O Projecto Cérebro Humano estuda o cérebro e as suas doenças. Na primeira abordagem, é recriado um modelo realista do cérebro baseado em dados neurocientíficos e genéticos detalhados. Em segundo lugar, grandes quantidades de dados de muitos aspectos de uma doença devem ser recolhidos num único formato de dados. O objectivo é combinar ambas as abordagens a fim de ligar as causas genéticas e neurofisiológicas complexas das doenças psiquiátricas com os fenótipos complexos associados.
Há muito que se reconhece que as doenças psiquiátricas como a esquizofrenia e a depressão não podem ser explicadas monocausalmente, mas que são necessárias explicações multifactoriais. Ao nível da metodologia de investigação, isto significa que as abordagens de investigação isoladas não são suficientes, mas que são necessários métodos que possam captar a combinatória de mecanismos multifactoriais (por exemplo, a nível genético, neurobiológico, fenomenológico). O mesmo se aplica à investigação sobre o cérebro humano com biliões de neurónios e ligações neuronais.
O objectivo do Projecto Cérebro Humano é ser capaz de explorar a complexidade do cérebro e as suas doenças. Estão previstas duas abordagens para o efeito: Primeiro, um modelo digital do cérebro será reconstruído com base em dados neurocientíficos e genéticos. Por outro lado, grandes quantidades de dados de muitos aspectos de uma doença devem ser trazidos para um formato de dados uniforme. A visão deste projecto é combinar estas duas abordagens e encontrar novas abordagens explicativas, integrando características genéticas e neurofisiológicas das doenças psiquiátricas e os complexos fenótipos a elas associados.

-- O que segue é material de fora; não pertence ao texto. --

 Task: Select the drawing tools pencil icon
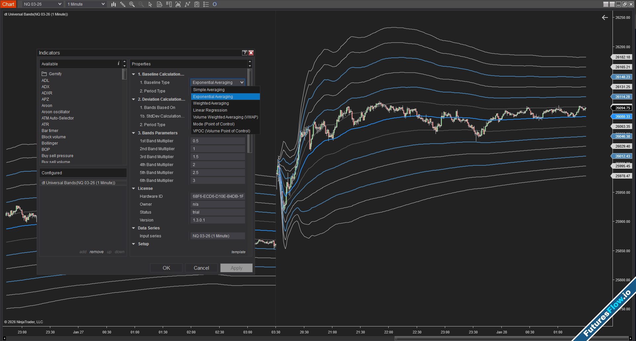pyautogui.click(x=123, y=4)

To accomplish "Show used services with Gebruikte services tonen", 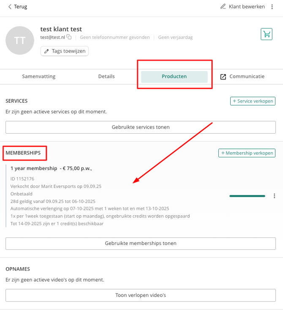I will coord(141,127).
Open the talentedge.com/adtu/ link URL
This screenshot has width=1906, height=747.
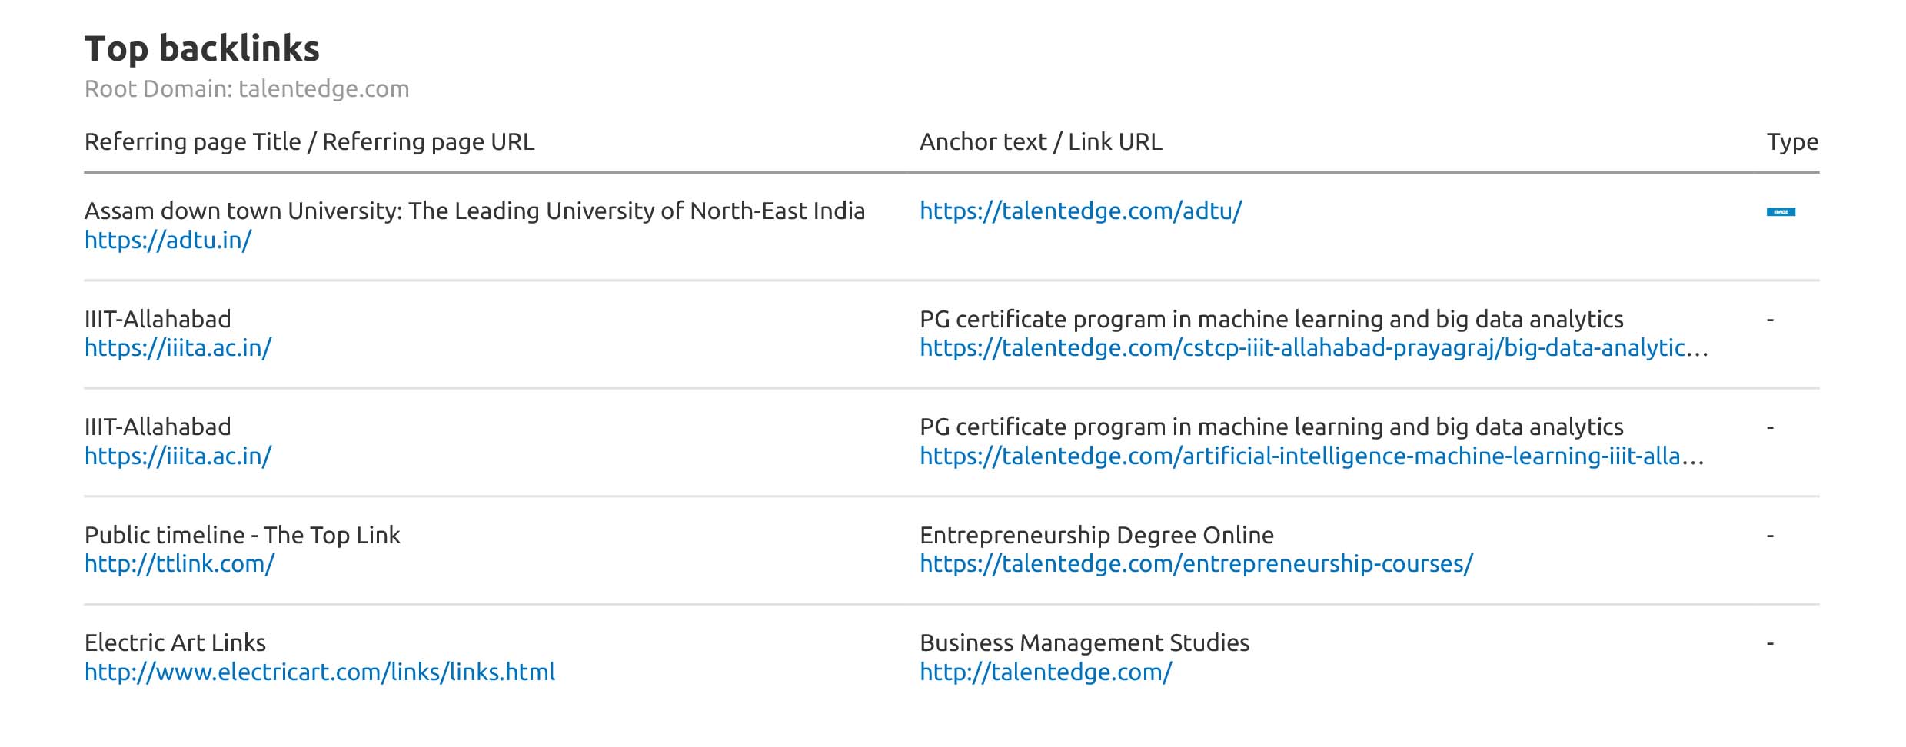tap(1080, 211)
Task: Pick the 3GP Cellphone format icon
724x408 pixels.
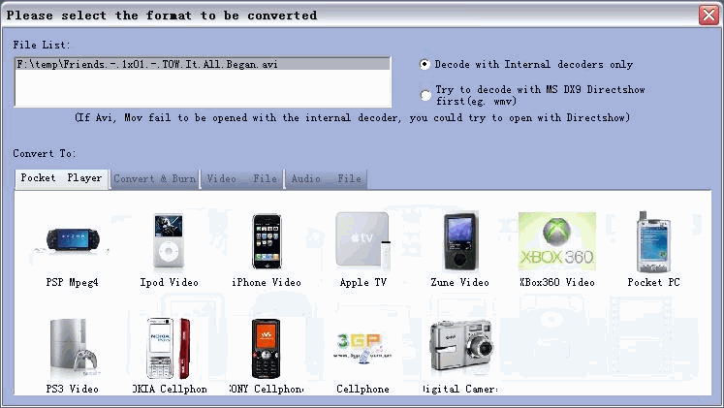Action: click(362, 348)
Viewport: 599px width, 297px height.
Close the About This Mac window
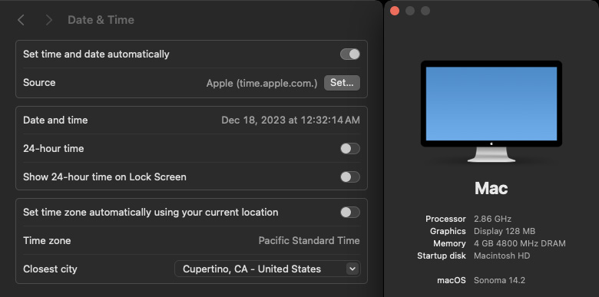click(x=395, y=11)
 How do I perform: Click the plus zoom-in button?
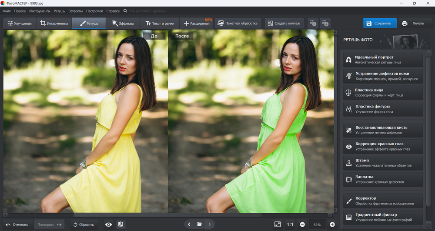click(332, 224)
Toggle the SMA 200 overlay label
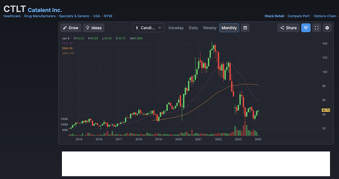This screenshot has width=339, height=179. point(68,53)
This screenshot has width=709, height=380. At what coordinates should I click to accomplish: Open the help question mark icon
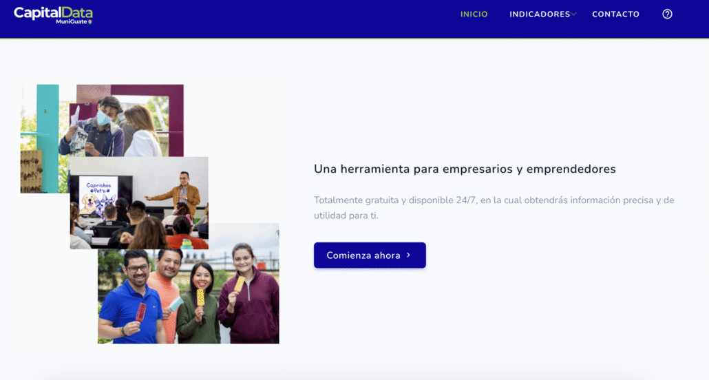(667, 14)
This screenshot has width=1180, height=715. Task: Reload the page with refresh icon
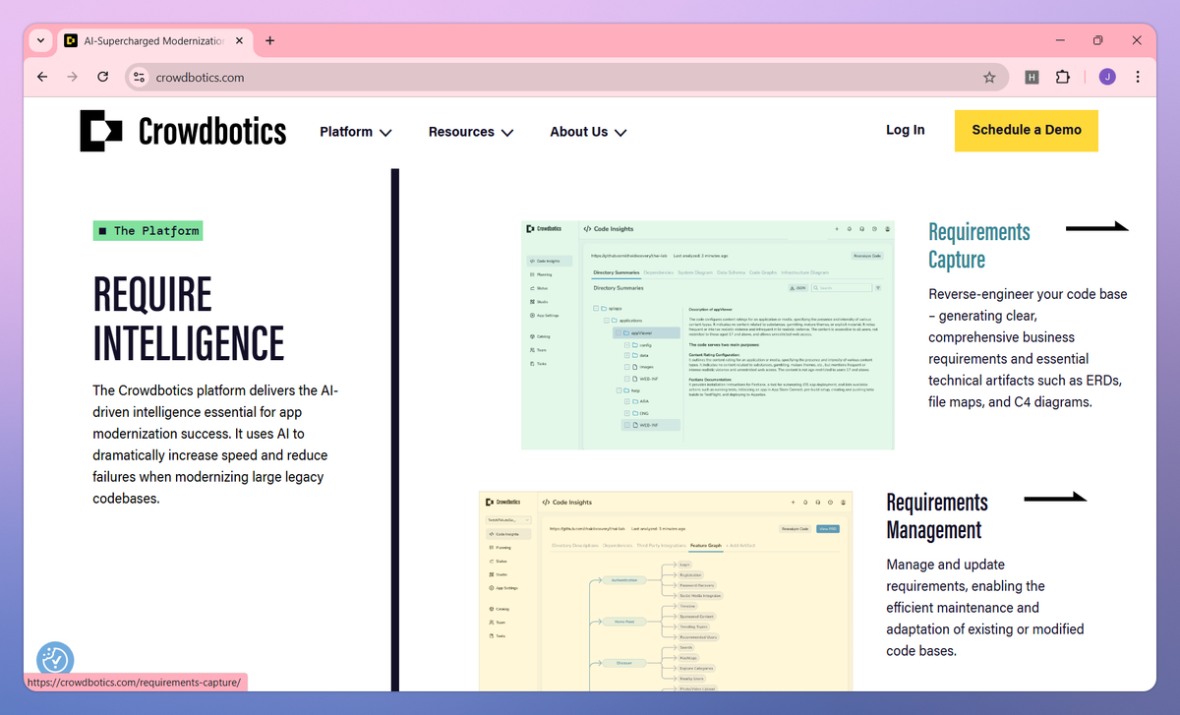102,77
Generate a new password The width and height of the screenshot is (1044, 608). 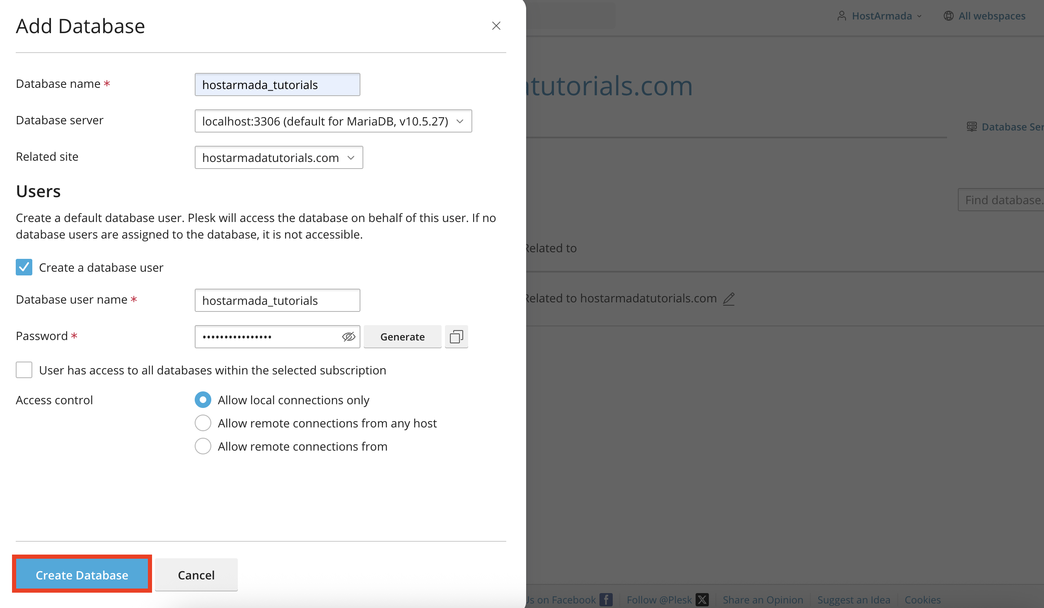[x=402, y=337]
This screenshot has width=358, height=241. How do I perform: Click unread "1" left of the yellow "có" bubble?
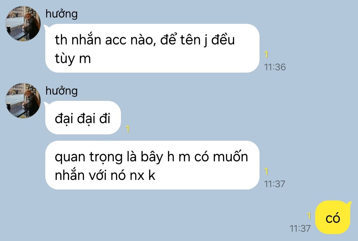309,216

Em resumo, esta é uma abordagem que trata da recolha e análise de grandes quantidades de dados relacionados com o cérebro humano.
“Abordagem de baixo para cima e abordagem de cima para baixo
A abordagem ascendente centra-se no objectivo de reconstruir completamente o cérebro, ou seja, de o digitalizar. A nível metodológico, este é um projecto de integração de dados comparável ao desenvolvimento de um atlas digital baseado em diferentes fontes de dados de diferentes escalas. Com base nos dados do “Blue Brain Project” [1], está a ser concebido um modelo digital da estrutura e funcionamento do cérebro. Na abordagem de cima para baixo, são recolhidos dados relativos às diferentes características de uma doença (nível genético e molecular, nível comportamental, etc.). Estes dados são recolhidos em clínicas e universidades parceiras, permanecem nos computadores das respectivas instituições e são analisados por software especial. Os parâmetros destas análises são então armazenados numa plataforma central neuroinformática. A partir daí, estes dados são transmitidos para outras plataformas:
- Plataforma de simulação (=exame do cérebro saudável)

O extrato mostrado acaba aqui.